# Ferret Stolen - Irchester Northamptonshire



## Phoenix&Charlie'sMum (Oct 12, 2009)

OUr ferret enclosure was damaged today and whoever did it let out all of our ferrets. I managed to find two but one is still missing and i fear he has been stolen.

Please if anyone finds a ferret in Irchester can they call 07970002319 and let us know. He is polecat colour (brown and white) and has a bald tail. He is also very large for a ferret.


----------



## SnazzyJazzy (Feb 4, 2012)

have you tried squeaky dog toys?

hope you find your lost baby soon x


----------



## DKDREAM (Sep 15, 2008)

im so sorry i hope he can be found.


----------



## Phoenix&Charlie'sMum (Oct 12, 2009)

Found!! Woo hoo, a lady brought him round at 10.30pm last night, as she found him in her sons bedroom!!!! 

The woman was totally mortified and has offered her son to repair our run. If im honest i dont want her son anywhere near my garden now! We will be fixing it oursleves and will ensure it is like fort knox!!


----------



## SnazzyJazzy (Feb 4, 2012)

im so glad he is home


----------



## thedogsmother (Aug 28, 2008)

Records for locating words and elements

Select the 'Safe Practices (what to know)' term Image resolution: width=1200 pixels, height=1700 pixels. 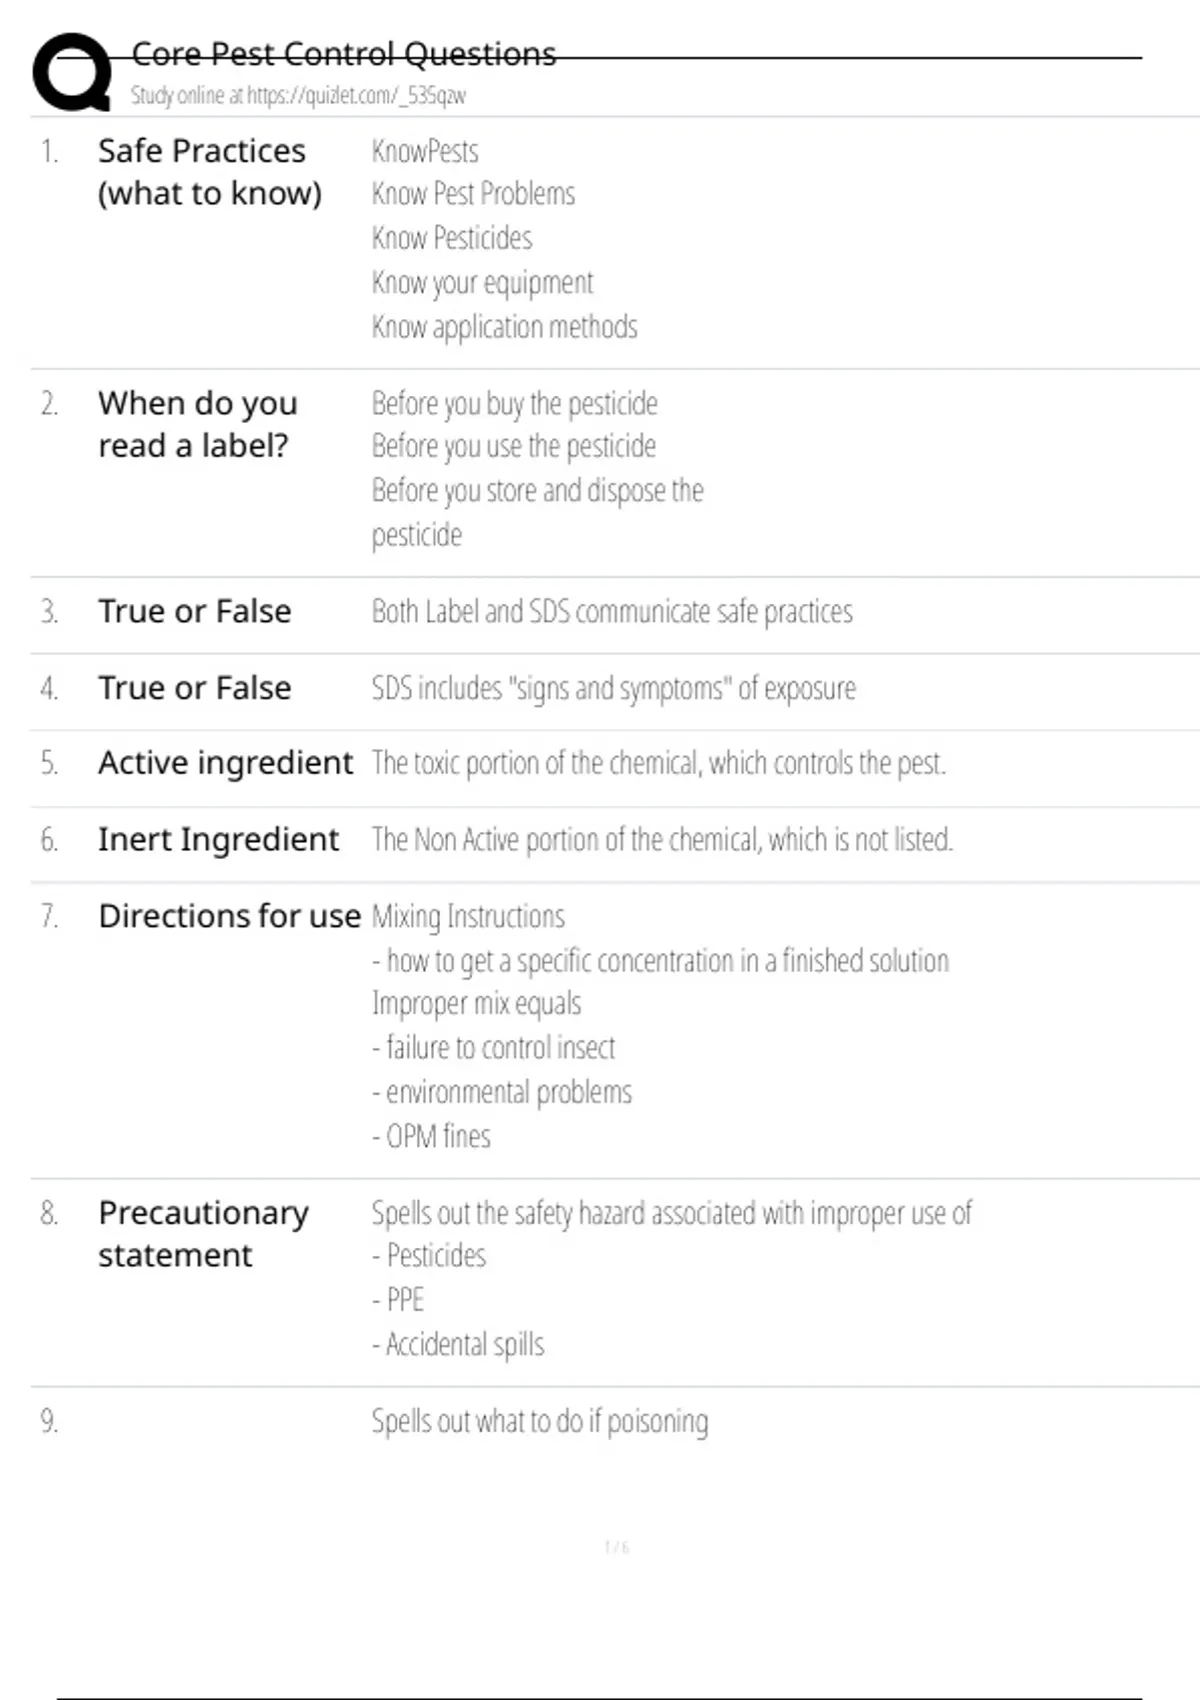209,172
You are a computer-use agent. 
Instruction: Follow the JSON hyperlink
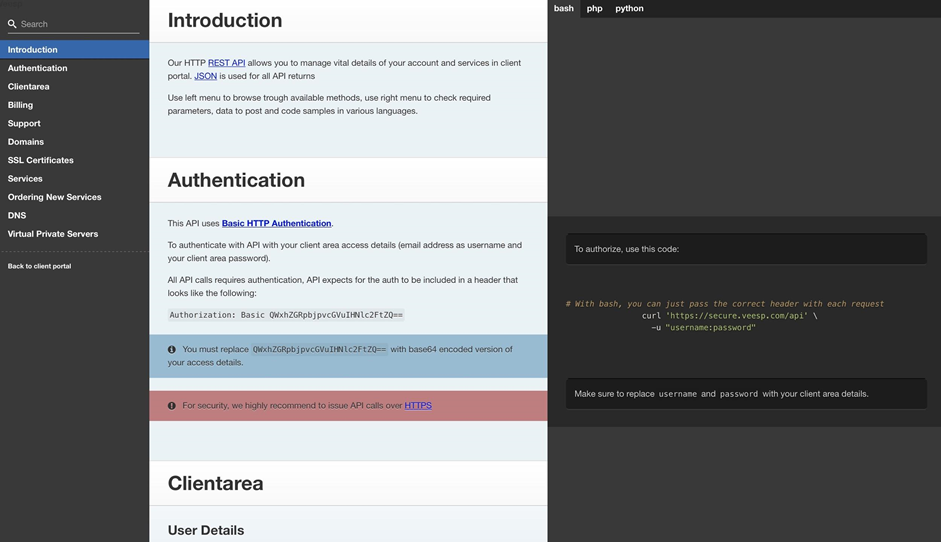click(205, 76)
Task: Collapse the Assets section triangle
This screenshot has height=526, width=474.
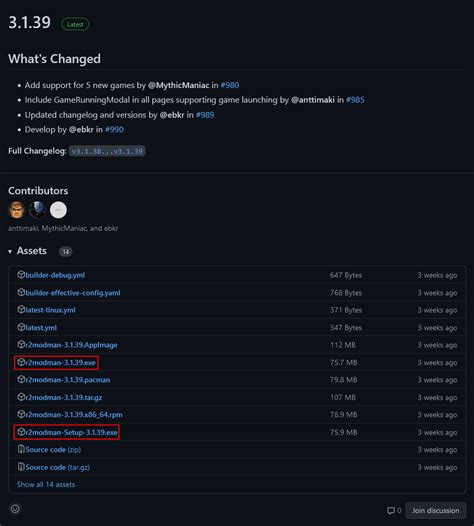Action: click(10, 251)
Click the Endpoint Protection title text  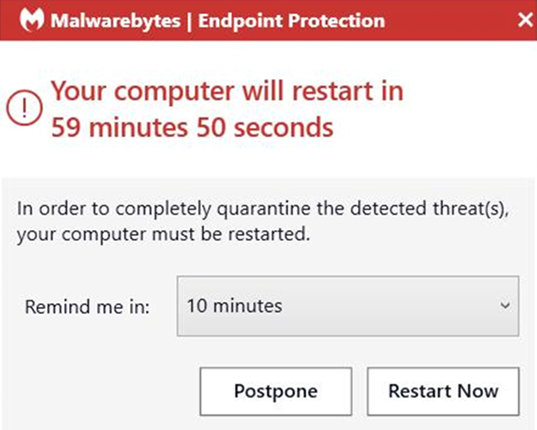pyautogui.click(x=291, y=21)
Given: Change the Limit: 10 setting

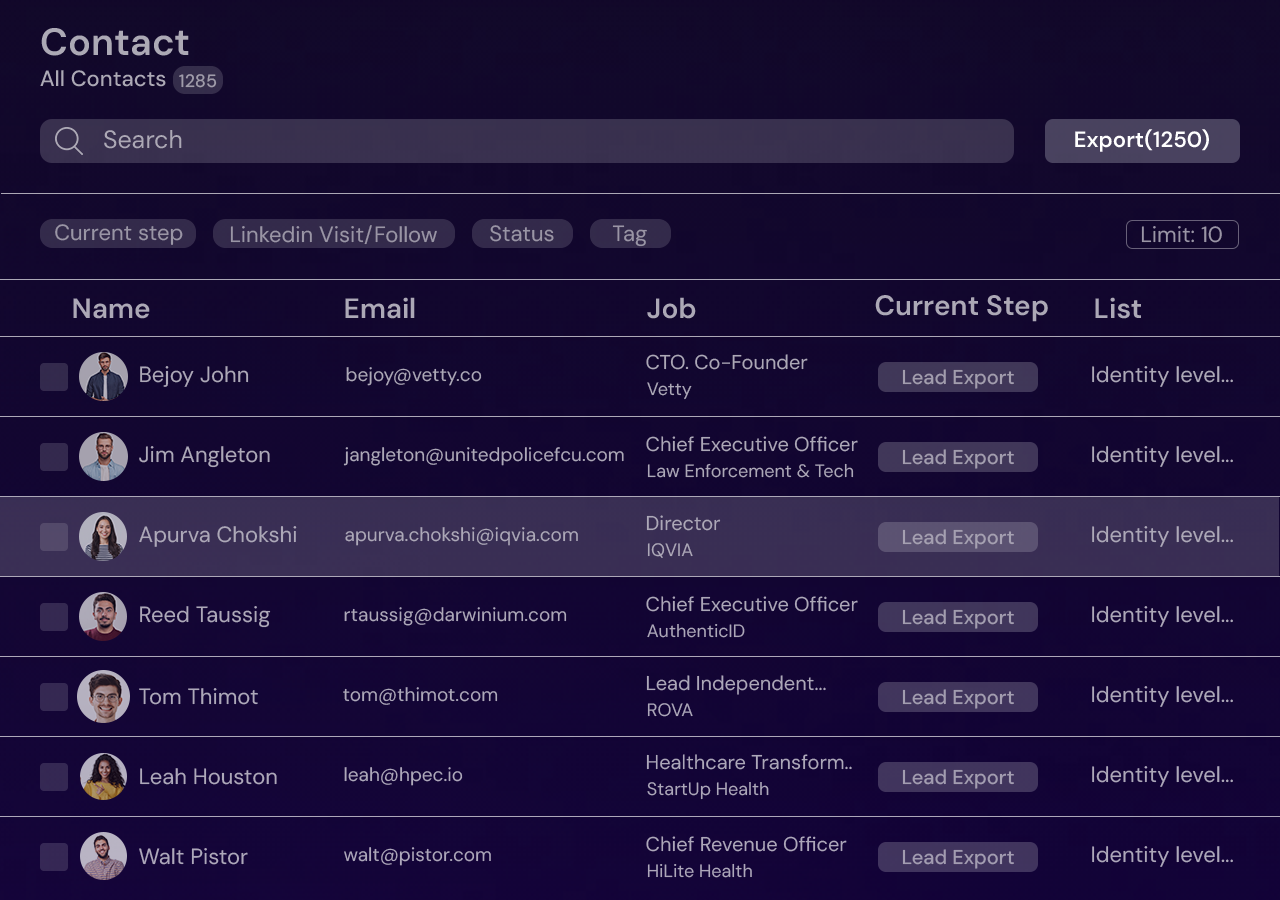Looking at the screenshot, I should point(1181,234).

WHAT THE EXERCISE ASKS: Please return the entire forum thread about the missing ferret, word for word. You won't need the records for this.

COMPLETED EXERCISE:
# Ferret Stolen - Irchester Northamptonshire



## Phoenix&Charlie'sMum (Oct 12, 2009)

OUr ferret enclosure was damaged today and whoever did it let out all of our ferrets. I managed to find two but one is still missing and i fear he has been stolen.

Please if anyone finds a ferret in Irchester can they call 07970002319 and let us know. He is polecat colour (brown and white) and has a bald tail. He is also very large for a ferret.


----------



## SnazzyJazzy (Feb 4, 2012)

have you tried squeaky dog toys?

hope you find your lost baby soon x


----------



## DKDREAM (Sep 15, 2008)

im so sorry i hope he can be found.


----------



## Phoenix&Charlie'sMum (Oct 12, 2009)

Found!! Woo hoo, a lady brought him round at 10.30pm last night, as she found him in her sons bedroom!!!! 

The woman was totally mortified and has offered her son to repair our run. If im honest i dont want her son anywhere near my garden now! We will be fixing it oursleves and will ensure it is like fort knox!!


----------



## SnazzyJazzy (Feb 4, 2012)

im so glad he is home


----------



## thedogsmother (Aug 28, 2008)